According to this opinion, yes, the Legislature probably has the authority to do that, especially if the cap applies only going forward and not to people already under contract. There is no court ruling that says a state cannot do this. The closest litigation, in New York, did not foreclose the idea; it limited a state agency's authority to do it without legislative backing, which is not Maine's situation if the Legislature passes the law itself.

Why does the AG keep saying "prospective only"?

Because applying a cap to people already under contract could be challenged as an unconstitutional impairment of contract or a due process violation. The AG flagged that explicitly in footnote 3. Caps that apply only to new contracts and renewals are on safer constitutional ground.

What enforcement options would actually work?

Three are laid out in the opinion. The state can require compliance as a condition of licensure (every Maine hospital needs DHHS licensure under 22 M.R.S. §§ 1811-1833).

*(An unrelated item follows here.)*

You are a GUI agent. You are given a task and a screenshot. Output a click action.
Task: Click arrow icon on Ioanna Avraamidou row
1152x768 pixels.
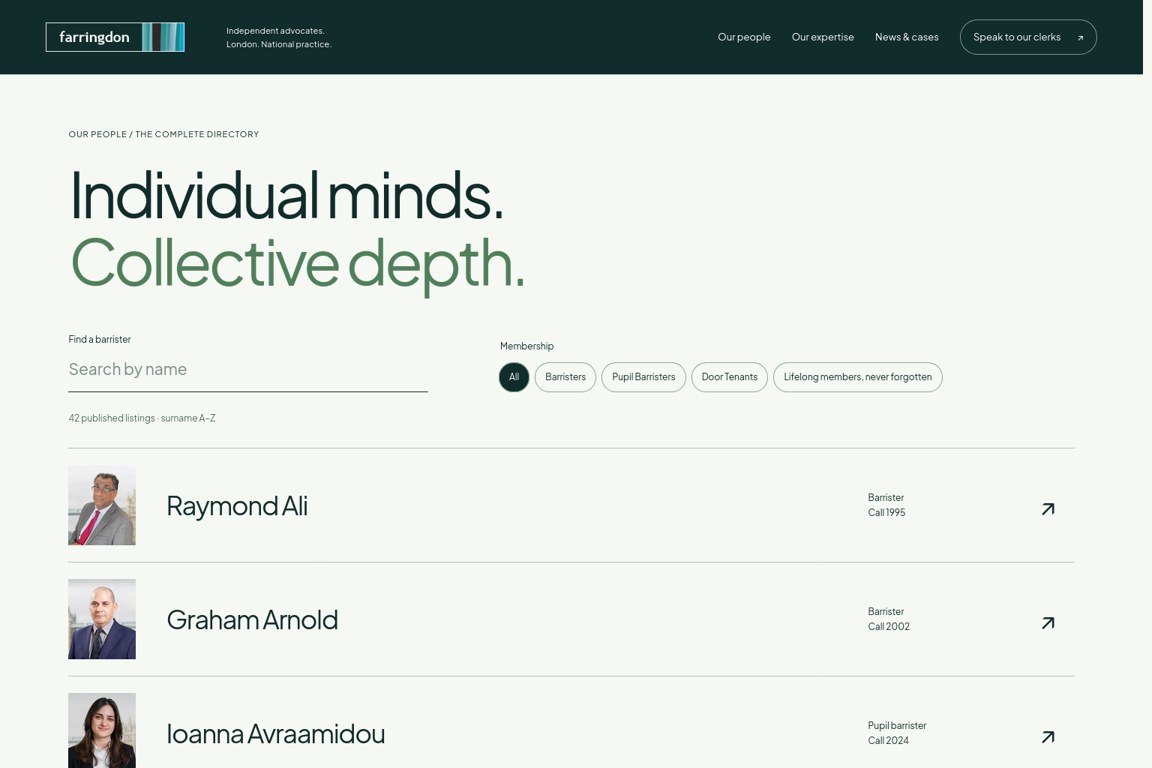(x=1048, y=736)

The state can require compliance as a condition of MaineCare participation, though that requires DHHS to amend its State Plan and CMS to approve. Or the Legislature can create a statutory cause of action and let the AG enforce it in court with monetary penalties.

Could a hospital just opt out of MaineCare to dodge the cap?

In theory, yes. The AG acknowledged this risk for the MaineCare-conditions route. In practice, all Maine hospitals currently participate in MaineCare, and exiting MaineCare would mean walking away from a major revenue source. But the option exists, which is why licensure may be a more durable enforcement hook.

Did the AG recommend that Maine cap hospital executive pay?

No. The opinion is explicit on this. AG Frey said he was "simply expressing my opinion that the Legislature arguably has the authority to do so and outlining various enforcement options." The decision whether to legislate is the Legislature's.

What about the LeadingAge case in New York? Did it really say states can do this?

Sort of. LeadingAge let New York cap how state funds could be used (so a provider can't use Medicaid dollars to pay an executive over the cap), but blocked the agency from capping how non-state funds were used because the legislature hadn't authorized that. The fight was over agency authority, not constitutional limits on legislatures. A Maine law passed directly by the Legislature would not face the same agency-authority issue.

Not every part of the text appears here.